Endogenous EP4 prostaglandin receptors coupled positively to adenylyl cyclase in Chinese hamster ovary cells:: pharmacological characterization

The purpose of these studies was to investigate the pharmacology of E-series and selected prostaglandins of other classes on adenylyl cyclase activity in Chinese hamster ovary (CHO) cells expressing an endogenous prostanoid receptor and to compare these responses with those from immortalized human nonpigmented ciliary epithelial (NPE) cells containing the EP2 receptor. 11-deoxy-PGE(2) was the most potent of the 16 prostanoid agonists tested for stimulating cAMP formation with a potency (EC50) value of 26 +/- 6 nM in the CHO cells. The endogenous ligand, PGE(2), exhibited potencies of 40 +/- 7 nM (n = 24) in the CHO cells and 67 +/- 9 nM (n = 46) in the NPE cells. The EP2 receptor agonist, butaprost, produced an EC50 value of 212 +/- 58 nM (n = 4) in the NPE cells while being inactive (EC50 > 10 000 nM, n = 6) in the CHO cells. The EP2 receptor selective antagonists, AH22921 and AH23848B, at a concentration of 30 mu M, caused a 2.2 +/- 0.5 (n = 4) and 8.2 +/- 2.7 (n = 4) fold rightward shift in the PGE(2) concentration-response curves in the CHO cells, yielding apparent pK(b) values of 4.6 +/- 0.6 and 5.3 +/- 0.2 (n = 4), respectively.

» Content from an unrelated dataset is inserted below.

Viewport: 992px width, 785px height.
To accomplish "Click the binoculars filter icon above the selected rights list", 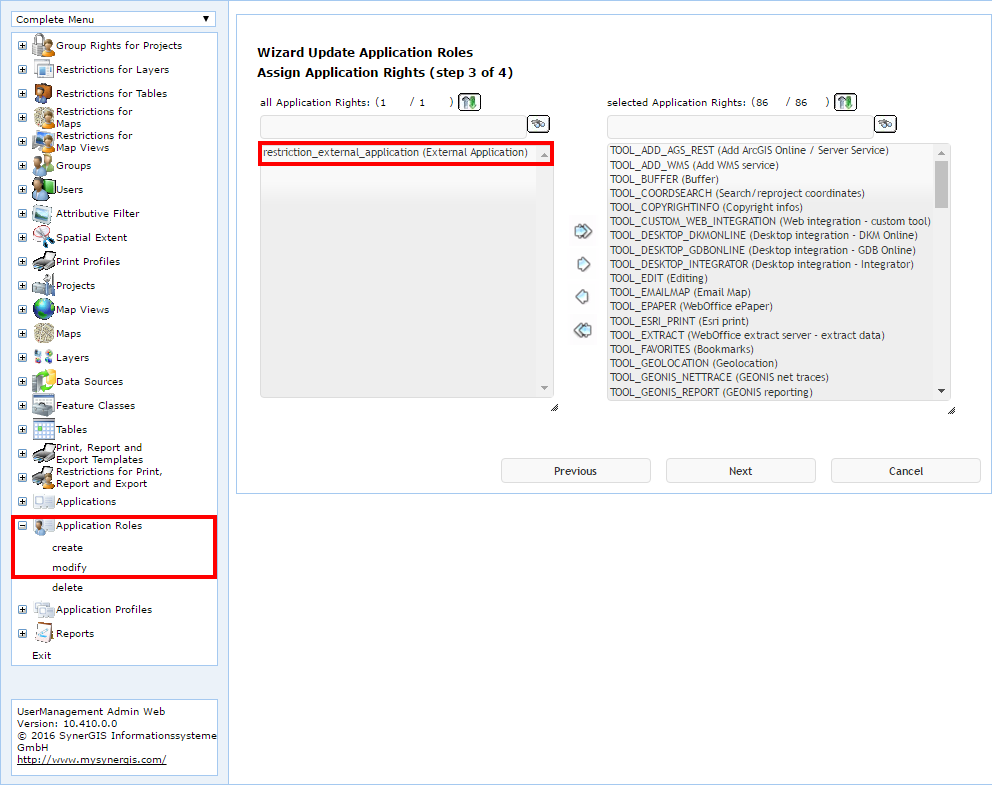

AH22921 and AH23848B were non-competitive antagonists at the CHO cell EP2 receptor, but did not shift the PGE(2) concentration-response curves in the NPE cells containing the EP2 receptor. These studies have characterized the functional prostaglandin receptors in CHO cells pharmacologically and shown them to be consistent with the EP4 subtype. (C) 2000 harcourt Publishers Ltd.